Так что я был потрясен, когда однажды утром мама, сидя за своим туалетным столиком, сказала, что возьмет меня в Вудвордс-гарден. В свои шесть лет я был немного крупнее сверстников, но внешне не имел с детьми ничего общего. Мама грела шпильку над свечой, чтобы завить ресницы, мне же было доверено очистить гребень от волос и сложить их в керамическую копилку. Мне нравилось, как туго стягиваются в пучок сильные и чудесные волосы; я любил прикасаться к длинным прядям, таким красивым и воздушным, когда я вытаскивал их из гребня, и таким темным и волнистым, когда погружал их в фарфоровую копилку. Мама плела из волос разные вещи. Из дедушкиных волос она сделала браслет, который бабушка забрала с собой в могилу, потом мать сплела еще один – из папиных волос, переплетенных зеленой лентой. Его мама носила на запястье вместе с крохотным эмалевым портретом отца даже после того, как папа пропал.
– А что такое Вудвордс-гарден? – спросил я, прижавшись к ней.
Мама грустно улыбнулась и взяла меня за руку.
– Это парк. На улице.
– А-а.
– Имей в виду, там будут дети.
Не «другие дети», а просто «дети».
– А-а.
– Медвежонок, – нежно сказала мама. Я всегда был ее «медвежонком». Я опустил последний волос в узкую щелку и тревожно посмотрел на маму. Она была молода и красива, как сияющее небо после дождя.
– Ты не хочешь идти? – проворковала она чистым, сладким голосом.
Я хотел пойти туда больше всего на свете, Сэмми.
ВУДВОРДС-ГАРДЕН, ЗАПАДНЫЙ ЭДЕМ!
Несравненный и непревзойденный на всем Американском континенте.
СОЧЕТАНИЕ ПРИРОДЫ, ИСКУССТВА И НАУКИ.
Приходите самосовершенствоваться, отдыхать и развлекаться.
Входная плата – 25 центов, детям – 10 центов.
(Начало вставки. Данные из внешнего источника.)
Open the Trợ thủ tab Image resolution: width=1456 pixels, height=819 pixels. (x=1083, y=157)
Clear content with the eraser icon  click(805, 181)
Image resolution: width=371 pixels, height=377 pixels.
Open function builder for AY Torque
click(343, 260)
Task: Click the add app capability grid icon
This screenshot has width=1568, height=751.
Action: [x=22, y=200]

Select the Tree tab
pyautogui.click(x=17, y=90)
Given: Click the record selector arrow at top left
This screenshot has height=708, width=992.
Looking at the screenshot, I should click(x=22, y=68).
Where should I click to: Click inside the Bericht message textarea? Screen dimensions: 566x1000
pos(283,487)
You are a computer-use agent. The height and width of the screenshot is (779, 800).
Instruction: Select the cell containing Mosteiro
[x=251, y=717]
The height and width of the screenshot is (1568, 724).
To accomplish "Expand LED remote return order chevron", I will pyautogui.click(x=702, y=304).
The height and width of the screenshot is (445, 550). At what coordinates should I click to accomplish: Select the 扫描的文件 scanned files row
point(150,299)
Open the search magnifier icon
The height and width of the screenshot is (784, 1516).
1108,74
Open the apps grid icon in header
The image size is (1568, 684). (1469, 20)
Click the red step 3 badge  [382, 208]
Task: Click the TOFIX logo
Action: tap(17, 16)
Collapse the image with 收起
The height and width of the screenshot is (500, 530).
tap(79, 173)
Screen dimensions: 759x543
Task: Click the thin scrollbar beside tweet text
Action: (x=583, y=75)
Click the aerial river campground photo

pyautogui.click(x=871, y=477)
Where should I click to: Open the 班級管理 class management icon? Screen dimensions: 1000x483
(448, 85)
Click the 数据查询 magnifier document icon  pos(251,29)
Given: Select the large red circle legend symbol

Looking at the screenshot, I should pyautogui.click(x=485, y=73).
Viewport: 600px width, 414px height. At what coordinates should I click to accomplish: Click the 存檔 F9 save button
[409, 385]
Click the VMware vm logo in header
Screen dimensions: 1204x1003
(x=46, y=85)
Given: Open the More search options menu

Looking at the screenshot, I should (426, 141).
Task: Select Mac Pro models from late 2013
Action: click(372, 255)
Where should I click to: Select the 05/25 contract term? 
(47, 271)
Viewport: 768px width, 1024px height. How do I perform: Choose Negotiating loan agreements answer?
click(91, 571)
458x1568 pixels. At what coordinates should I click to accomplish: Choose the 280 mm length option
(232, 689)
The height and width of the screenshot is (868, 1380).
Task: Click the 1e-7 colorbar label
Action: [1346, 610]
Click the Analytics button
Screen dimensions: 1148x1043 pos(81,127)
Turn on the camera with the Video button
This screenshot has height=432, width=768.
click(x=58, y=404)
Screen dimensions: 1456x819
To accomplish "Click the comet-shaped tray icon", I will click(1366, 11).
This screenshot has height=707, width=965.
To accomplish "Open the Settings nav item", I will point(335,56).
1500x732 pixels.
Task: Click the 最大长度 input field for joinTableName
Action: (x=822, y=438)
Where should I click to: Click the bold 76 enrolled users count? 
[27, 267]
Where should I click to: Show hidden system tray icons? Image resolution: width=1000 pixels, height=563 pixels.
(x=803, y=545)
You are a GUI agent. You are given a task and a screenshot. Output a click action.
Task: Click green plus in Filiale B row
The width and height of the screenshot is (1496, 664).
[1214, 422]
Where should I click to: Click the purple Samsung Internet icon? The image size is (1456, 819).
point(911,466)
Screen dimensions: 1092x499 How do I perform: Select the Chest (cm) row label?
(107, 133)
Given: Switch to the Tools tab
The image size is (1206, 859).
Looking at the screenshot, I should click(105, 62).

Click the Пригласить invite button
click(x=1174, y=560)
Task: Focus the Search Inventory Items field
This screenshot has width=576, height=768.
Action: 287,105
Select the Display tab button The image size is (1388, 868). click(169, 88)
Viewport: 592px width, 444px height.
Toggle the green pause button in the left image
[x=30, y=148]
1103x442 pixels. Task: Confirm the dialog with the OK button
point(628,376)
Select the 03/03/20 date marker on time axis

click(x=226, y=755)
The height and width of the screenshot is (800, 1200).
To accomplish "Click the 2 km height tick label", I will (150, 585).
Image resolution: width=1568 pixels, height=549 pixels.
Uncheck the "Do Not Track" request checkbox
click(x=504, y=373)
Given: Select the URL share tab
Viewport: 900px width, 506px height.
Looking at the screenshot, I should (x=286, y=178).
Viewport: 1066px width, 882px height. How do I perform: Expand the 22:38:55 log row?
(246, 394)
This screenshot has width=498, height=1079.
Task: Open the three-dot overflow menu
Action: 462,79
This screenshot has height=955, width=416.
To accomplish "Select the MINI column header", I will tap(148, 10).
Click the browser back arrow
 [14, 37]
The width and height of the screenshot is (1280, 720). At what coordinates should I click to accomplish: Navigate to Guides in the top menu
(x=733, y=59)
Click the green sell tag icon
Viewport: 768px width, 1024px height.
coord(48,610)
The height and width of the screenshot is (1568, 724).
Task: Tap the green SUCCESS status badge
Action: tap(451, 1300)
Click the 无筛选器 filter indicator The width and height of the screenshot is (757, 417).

Представление – бесплатно.
КАТАНИЕ НА КОНЬКАХ – ЕЖЕДНЕВНО.
Еще живы те, кто помнит Вудвордс-гарден в майские дни, когда Вудворд, разбогатевший благодаря своему знаменитому «Домику развлечений» на причале Мэйг, платил, чтобы все дети, толпы и толпы городской ребятни, пришли играть в его дворик.
Ряды маленьких пушистых одногорбых верблюдов, плачущих коричневыми слезами и катающих на себе детей и подростков в котелках; озеро с восточным мостиком и шатром; беговые дорожки; майское дерево; бассейн, полный ревущих морских львов; вращающаяся лодка в форме пончика, которая крутится в маленьком бассейне, и поэтому дети могут сидеть в ней бесконечно; невероятные изобретения, среди которых зоографикон, оркестрион и говорящая машина Эдисона; птичник, где молодые парочки прячутся в папоротнике и ведут сентиментальные беседы под облаком горланящих птиц; стада разнообразных страусов; «Дом счастливой семейки», где сидят обезьяны, которые подражают людям, обнимая и целуя друг друга. Однако больше всего мне запомнилось два события, которые я с изумлением наблюдал – одно вверху, а другое – внизу. Ну и конечно, встреча с Хьюго.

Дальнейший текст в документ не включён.